> **Exercise passage**

***

Wow, this week was intense.
World Domination Summit had a lot of this:
And ended like this:
It was fantastic. I’ve already bought my ticket for next year.
I felt inspired, moved, overwhelmed, and…..distracted.
Here I am with Jenny Shih and Allison Crow, two fantastic friends and colleagues. And even as I’m taking the photo– I AM THE ONE TAKING IT– I’m distracted.
I kept finding myself, even in the midst of all this amazing stuff, feeling a little blah.
I kept looking around to see if I was missing something better that might be happening over to the left.
I wanted a HIT.
I wanted a hit of something so intense and visceral that it would sweep me up in the moment and absolutely compel my attention.
And when the weekend didn’t immediately deliver that, I felt pouty and disappointed.
I think a lot of us live our lives this way. We turn to TV shows to make us laugh, lovers to make us feel passionately alive, and a steady stream of social media to make us feel connected.
That’s not a bad thing.
But it can only take you so far. They’re a pale substitute for your own real life.
That’s what I realized, sitting in the gorgeous Arlene Schnitzer concert hall, listening to some of the smartest, most compassionate people in the world. As long as I was waiting for THEM to make me feel a certain way, I still felt bored and blah.

***

> **Material shown**
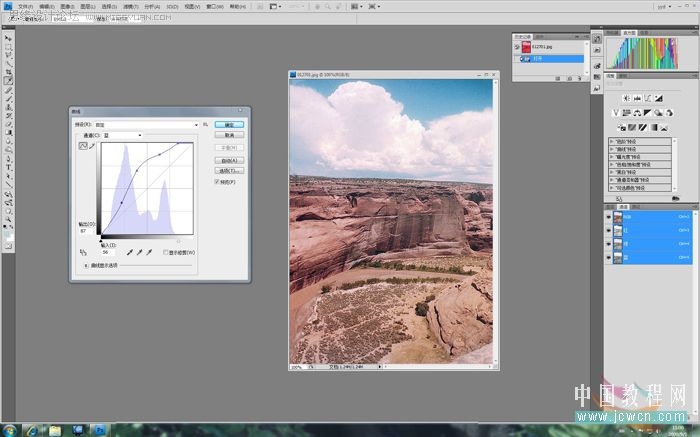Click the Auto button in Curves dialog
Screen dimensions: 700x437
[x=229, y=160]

***

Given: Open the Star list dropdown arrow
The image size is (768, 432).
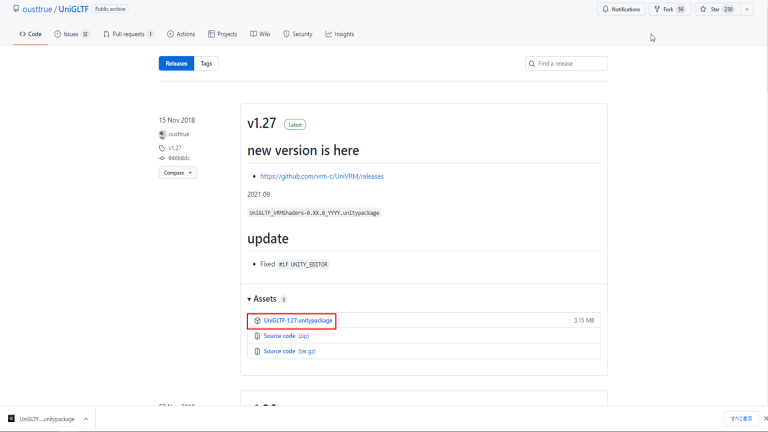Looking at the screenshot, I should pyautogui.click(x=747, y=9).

***

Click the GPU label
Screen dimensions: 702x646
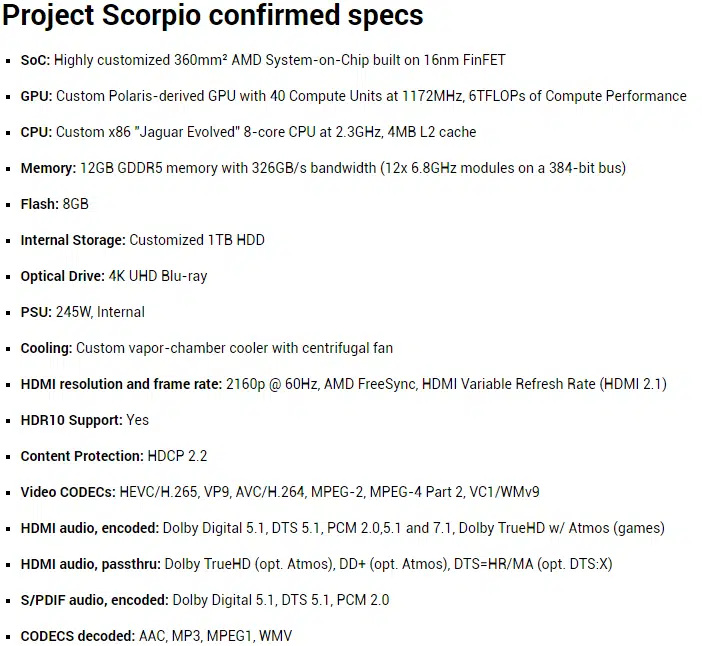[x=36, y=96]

***

> **What you will do**
Write the next part of the post about feeling distracted at World Domination Summit, picking up after its last sentence. The records aren't needed for anything here.

> **Reply**
This is why people can be sitting on an amazing white sand beach and sipping a mai tai while gazing at dolphins cavorting in sparkling blue water, and still feel genuinely irritated about their towels or the wifi connection.
Your surroundings, the people around you, the classes you take, the nature you walk in– they can only make you feel good in proportion to the quality of attention you’re willing to give them.
And this is also why I can be sitting in my humble little living room, sitting on my same old little couch, drinking the same earl grey tea I drink every morning, and find myself absolutely swooning with the overwhelming beauty of the very cells of my existence.
Because I’m paying attention.
So where will you put your attention today?
I finally got my hit at WDS last weekend. I finally put down my phone, breathed into my belly, and let myself really listen to what the speakers were saying. When the brilliant women came to our meetup at The Nines on Sunday night, I just let myself really hear their stories and tell them mine. (And I got so absorbed in their delightfulness that I forgot to take a single picture!) And when DJ Praschad pumped amazing music through Pioneer Square Sunday night, I gave myself over to the music, to the warm air on my skin, and to the simple joy of moving in time to the throbbing waves of sound.
I had my hit.
Your bliss is right there, closer than you know. All it requires is your full attention.